Me voy por las ramas. Insomnio. Fantasía. Superpoderes. Visitar a esos tipos. Sigo.
¿Qué haríamos si nos visitara una especie extraterrestre? Aparte de colgar banderas terrícolas en el balcón para demostrar lo terrícolas que somos dentro de la Tierra, digo. Probablemente, para alentar el espíritu de defensa de las masas, se argumentarían tales cosas como: «Vienen a destruir nuestro planeta». Con cierta suerte de cara a la comedia, Trump diría algo así, después de haber reiterado por activa y por pasiva «que eso del cambio climático es una soberana tontería». No tardarían en sumarse a la vanguardia los «puristas de la Pachamama» que hasta hace dos días pensaban que utilizar productos reutilizables era de «comunistas y perroflautas».
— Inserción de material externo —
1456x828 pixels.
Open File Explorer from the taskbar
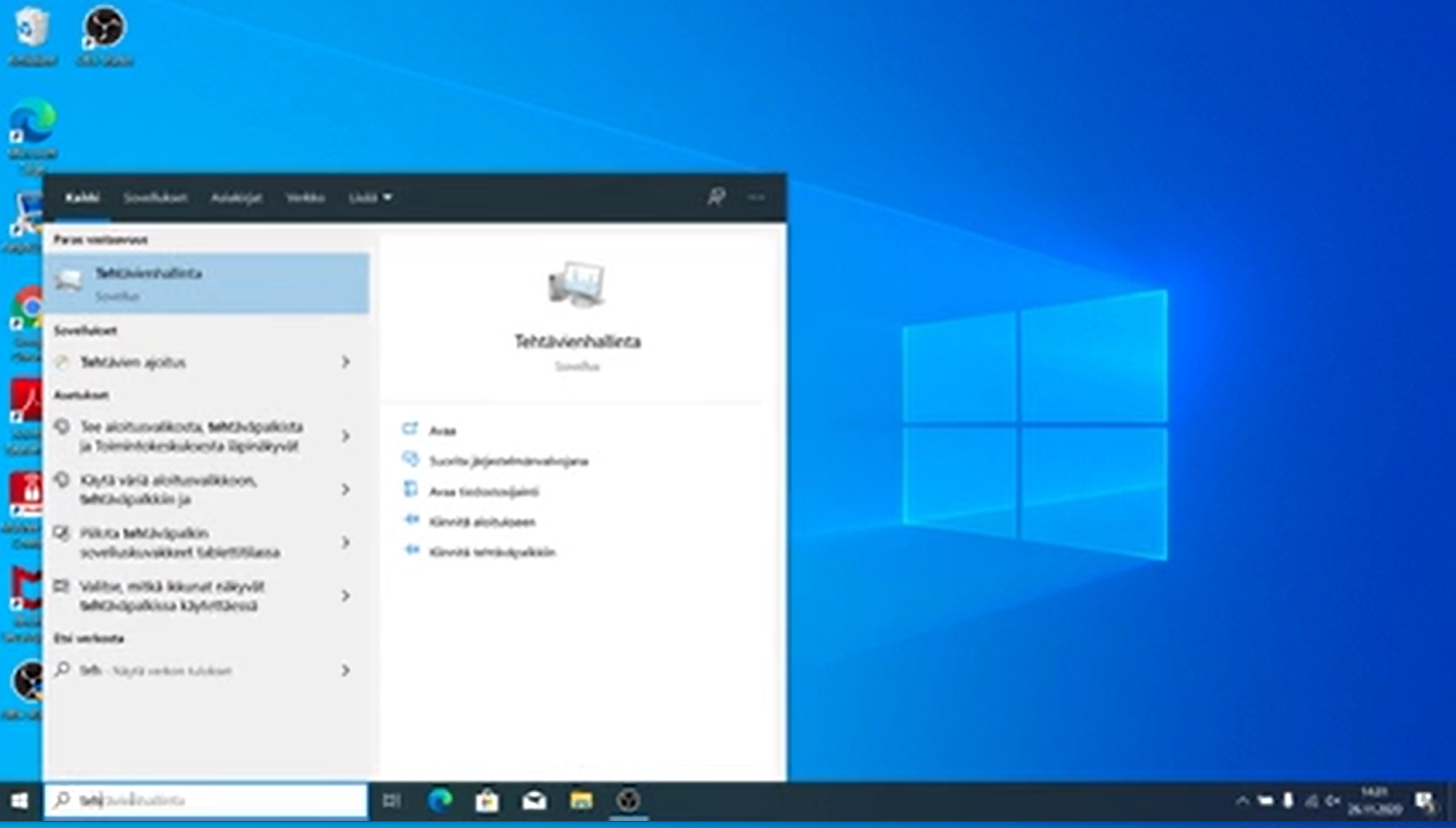581,800
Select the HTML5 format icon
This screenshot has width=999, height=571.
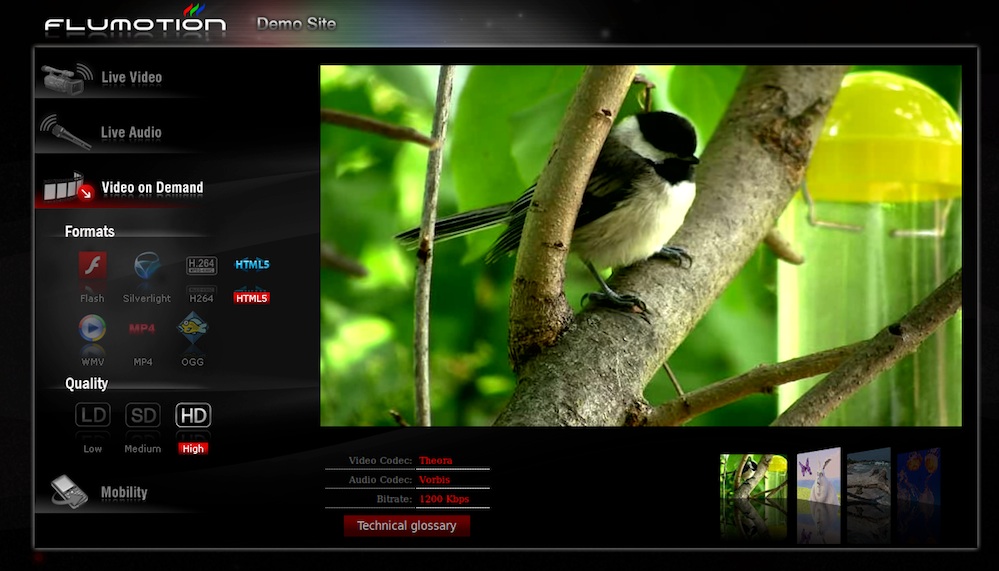pos(252,266)
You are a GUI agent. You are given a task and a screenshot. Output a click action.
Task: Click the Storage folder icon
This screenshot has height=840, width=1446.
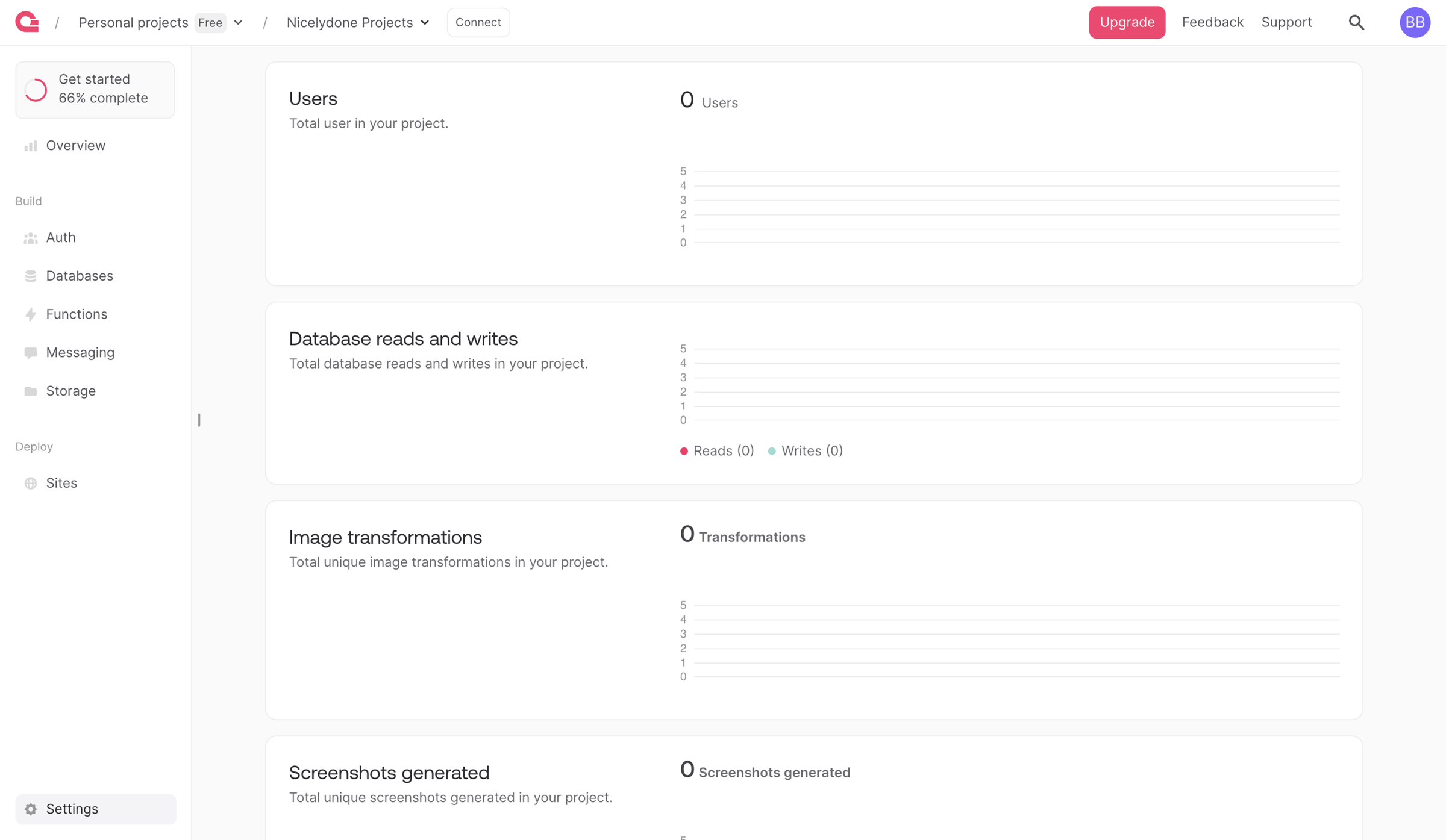pos(31,391)
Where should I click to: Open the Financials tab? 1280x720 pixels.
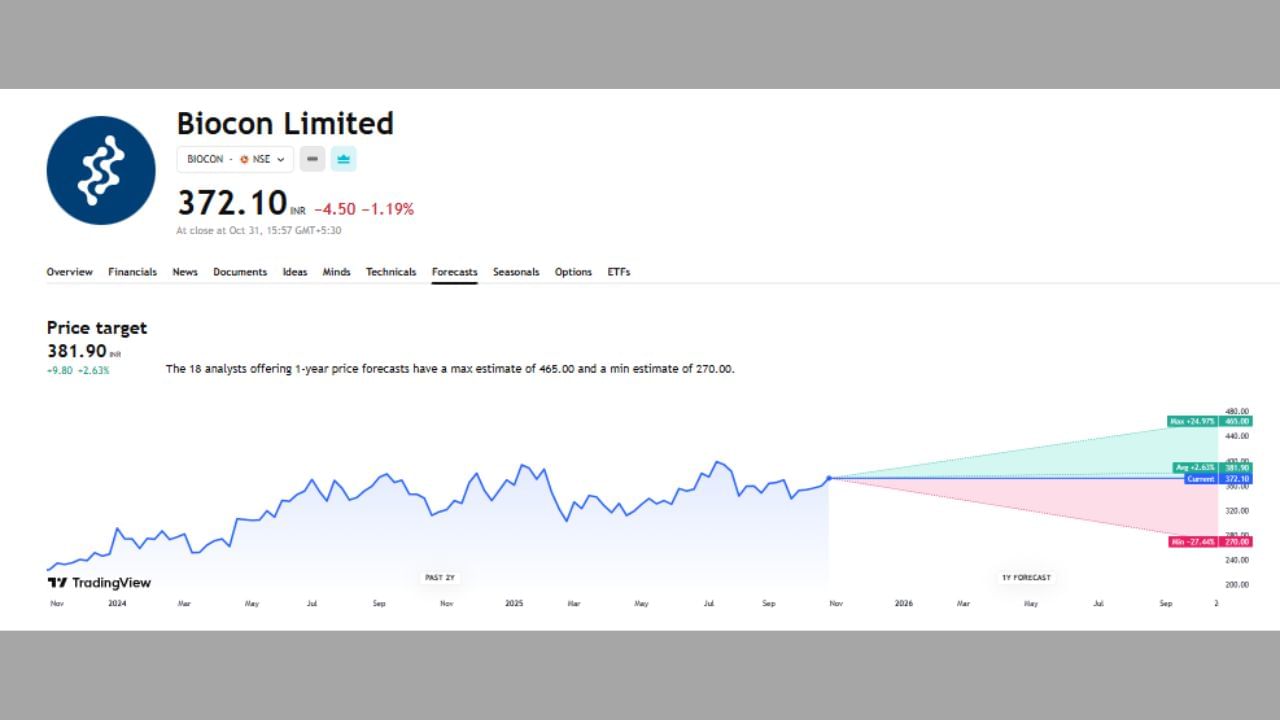pyautogui.click(x=132, y=272)
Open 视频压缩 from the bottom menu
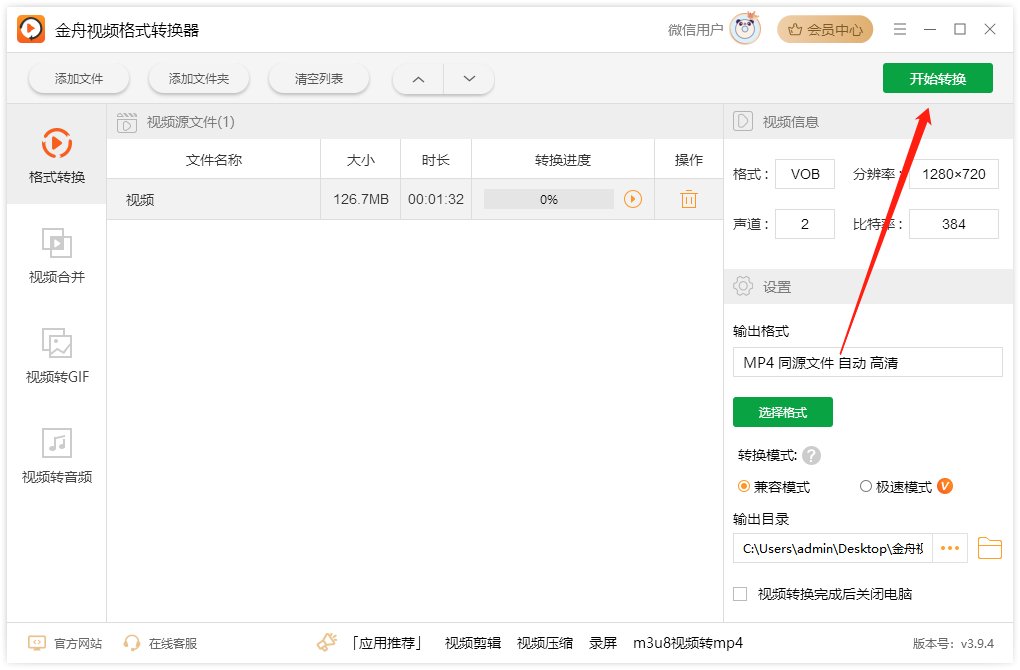 pos(544,643)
Pero tampoco quiero pecar de cínico y comparar a potenciales invasores extraterrestres con gente que huye de países en guerra, y que tiene problemas más grandes que un retraso tercermundista del envío de Amazon. Luego que si la abuela fuma.
Vivimos muy bien centrados en nuestros ombligos. Por lo menos nos distrae de comernos la cabeza con problemas existenciales mucho más difíciles de afrontar. Es posible que no tuviera la necesidad de enviar un fantasma de Navidad a ese tipo de sujetos si por lo menos fueran conscientes de que su realidad está sujeta a fuerzas poderosamente más trascendentales que su insignificante gravedad, de que su ego desproporcionado es literalmente invisible en la escala del universo.
Puede que necesitemos la intervención ajena, la de una inteligencia superior, para hacernos comprender lo irresponsable de nuestra conducta consumista. Alguien que nos haga ver la hipocresía que encierra calificar como parásitos a aquellos menos pudientes que sobreviven día a día, mientras nosotros derrochamos sin ningún tipo de límite, sólo para seguir consumiendo. Al fin y al cabo, un parásito es aquel ser que para existir debe hacerlo a costa de otros, que no es autosuficiente y no sabe valerse por sí mismo, y necesita de esclavos a los que controla para no morir de inanición (o no quedarse sin ropa limpia).
Entender que no somos más que unas cuantas motas de polvo en el universo proporciona la humildad necesaria para no creerse el rey de nada, y por supuesto, predispone a colaborar un poco más.